# Unterschied Shimano Stella SW FD SFD



## Panafax1 (25. Oktober 2008)

Hallo Kann mir von euch vieleicht einer erklären worin der unterschied bei den stella rollen von shimano liegt 

also zum beispiel Stella SW / FD / SFD 

bei einer steht zum beispiel Salzwasser Fest bei der anderen nur Salzwasser geeignet und würdet ihr die rollen in Norwegen benutzen ?


Danke schon mal Panafax


----------



## Khaane (25. Oktober 2008)

*AW: Unterschied Shimano Stella SW FD SFD*

Der Unterschied liegt in den Rollengrößen, Kurbelknauf, Übersetzung etc.

Wenn überhaupt für Norwegen, dann die Stella SW.

Wobei ich niemals soviel Geld für eine Shimano ausgeben würde.
Man kriegt für seine 600 € nie und nimmer einen angemessenen Gegenwert.

Wenn ich schon soviel Geld für eine Rolle investiere, dann muss es was absolut robustes, mit hoher Fertigungsqualität ohne Plastik oder Carbonmist sein.

Da würde ich mir gleich die Van-Staal aus den USA bestellen, erst recht wenn man damit vor hat in Norwegen auf dem Meer zu angeln.


----------



## serviola (25. Oktober 2008)

*AW: Unterschied Shimano Stella SW FD SFD*

Einen schönen Abend,

Die Grössen 1000 - 4000 heissen jetzt Stella FD. (nachfolgerin der FB)

Die Grössen ab 5000 bis 20 000 heissen nun SW oder PG. Der Unterschied ist die Getriebeübersetzung.
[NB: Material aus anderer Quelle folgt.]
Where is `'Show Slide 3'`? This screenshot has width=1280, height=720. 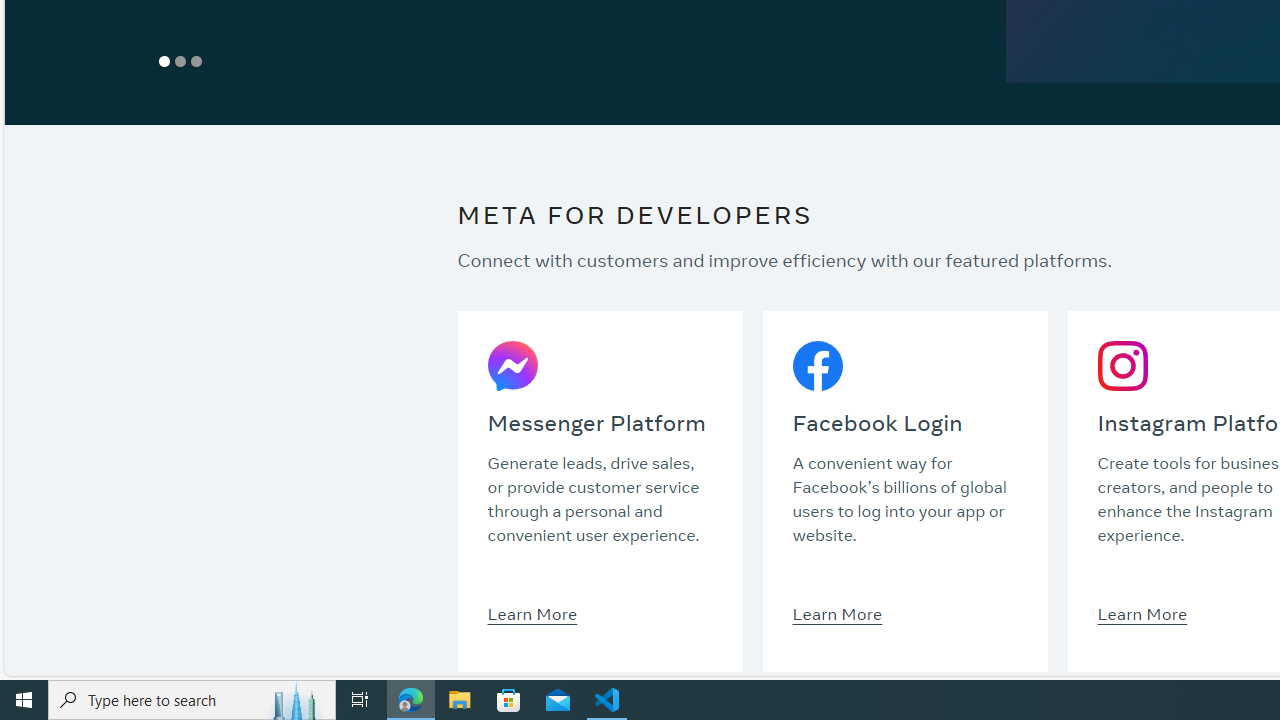 'Show Slide 3' is located at coordinates (197, 60).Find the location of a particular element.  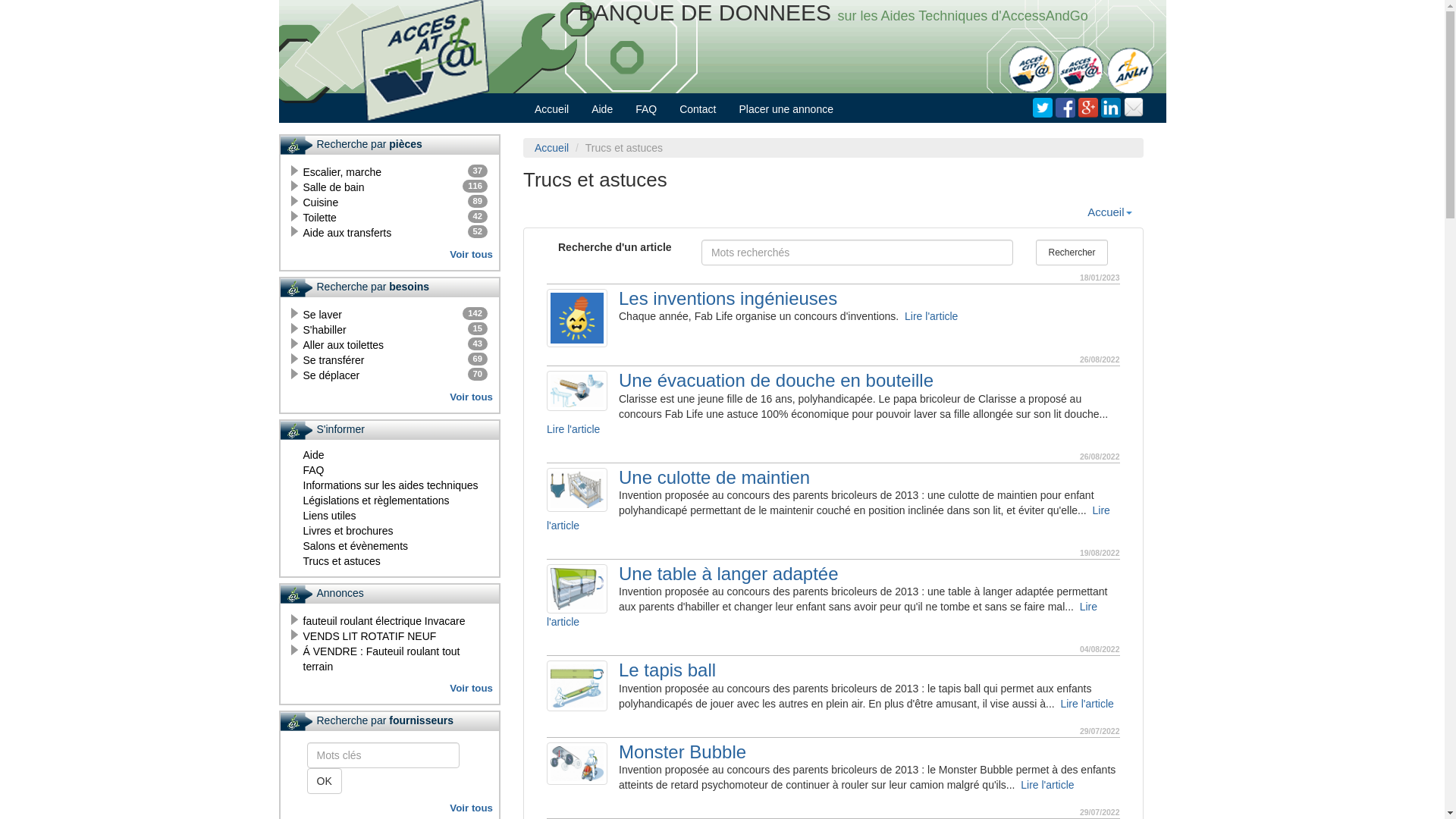

'142 is located at coordinates (322, 314).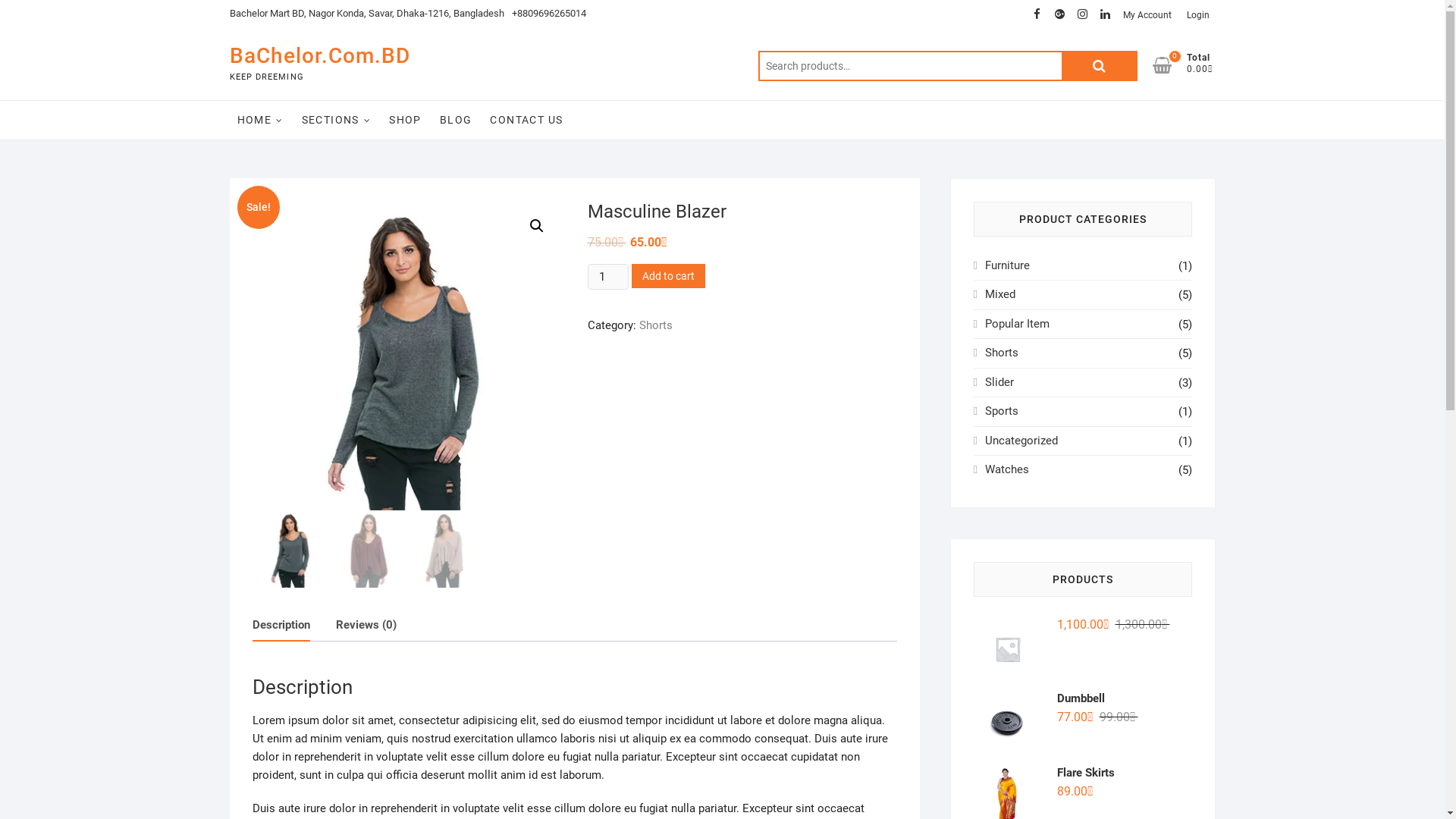 Image resolution: width=1456 pixels, height=819 pixels. I want to click on 'Reviews (0)', so click(365, 625).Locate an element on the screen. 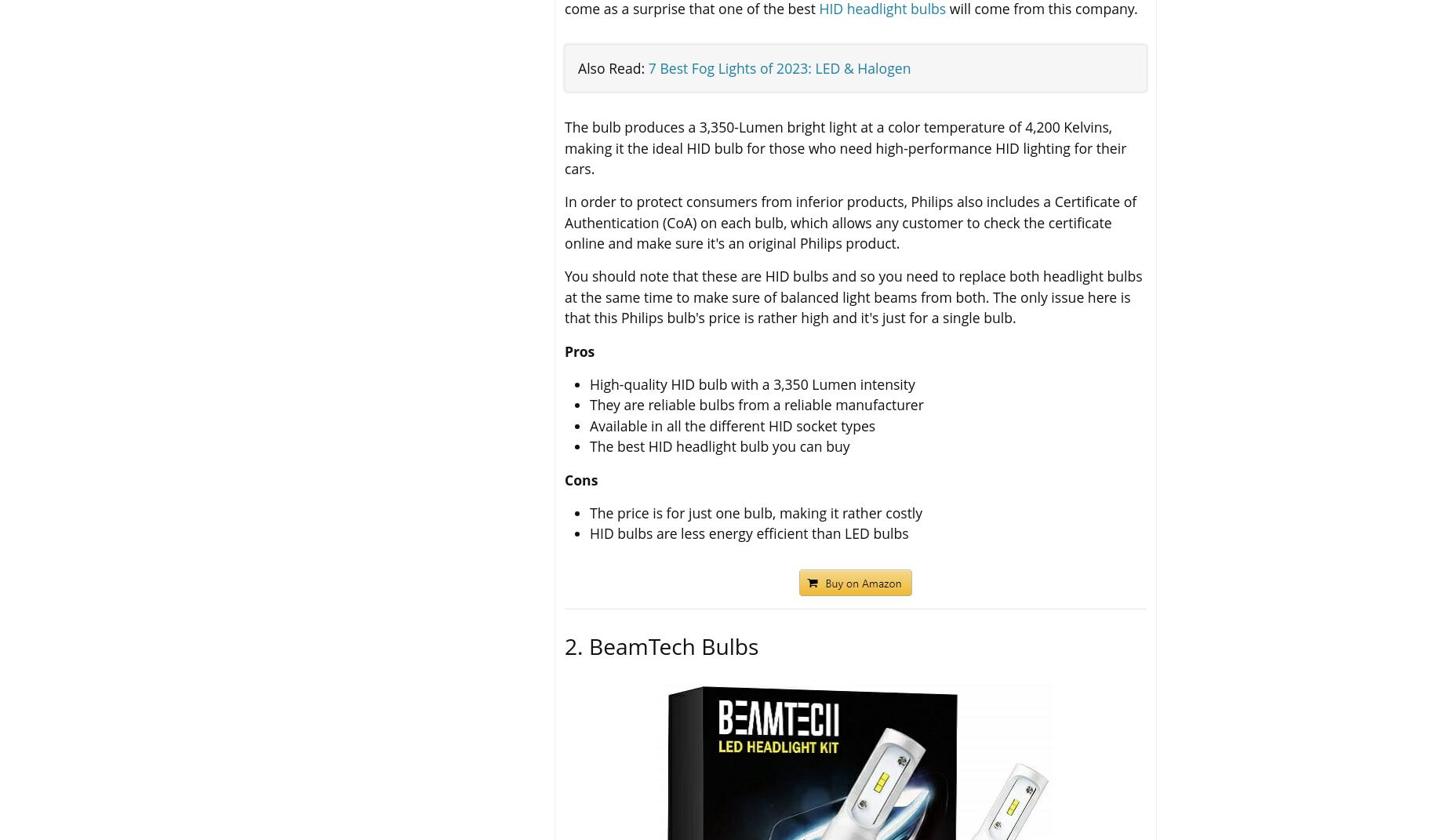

PG steht für Power Gear und es handelt sich um die Jigging Version, für's Poppern solltest du also die Schnelle SW kaufen.

Salzwasser fest sind sämtliche Stellas! Ich wiederspreche meinem Vorredner und kann Vielfischern gut zur Stella oder Daiwa raten. Wer eine Designerrolle für die Vitrine möchte kann zur grottenhässlichen VS oder ähnlich Unausgereiftem greifen. Man muss das Zeugs nur Mal ausprobieren.


----------



## Hechtralle (25. Oktober 2008)

*AW: Unterschied Shimano Stella SW FD SFD*



serviola schrieb:


> Einen schönen Abend,
> 
> Die Grössen 1000 - 4000 heissen jetzt Stella FD. (nachfolgerin der FB)
> 
> ...


 
Genau so sehe ich das auch,ich nehme zb.die 5000 FA zum werfen von grossen Wobblern genauso wie zum Pilken und schleppen auf der Ostsee in Verbindung mit der Leshat Shore Game,zum reinen Spinnangeln auf dem Bodden(also grosse Köder)Rolle 4000 Fireblood mit Rute 50-100Gr,auf Zander mit Gufi 3000 FD mit Speedmaster 15-40Gr.Bisjetzt NULL Probleme!!


----------



## Piere (26. Oktober 2008)

*AW: Unterschied Shimano Stella SW FD SFD*

@Khane
wie sind denn Deine Erfahrungen mit den angesprochenen Shimanos bzw. Van Staal.:q


----------



## Khaane (26. Oktober 2008)

*AW: Unterschied Shimano Stella SW FD SFD*

Die Stella hab ich schon im Laden getestet, läuft wunderbar und ist über alle Zweifel erhaben. Aber läuft nur unwesentlich besser als eine Twinpower.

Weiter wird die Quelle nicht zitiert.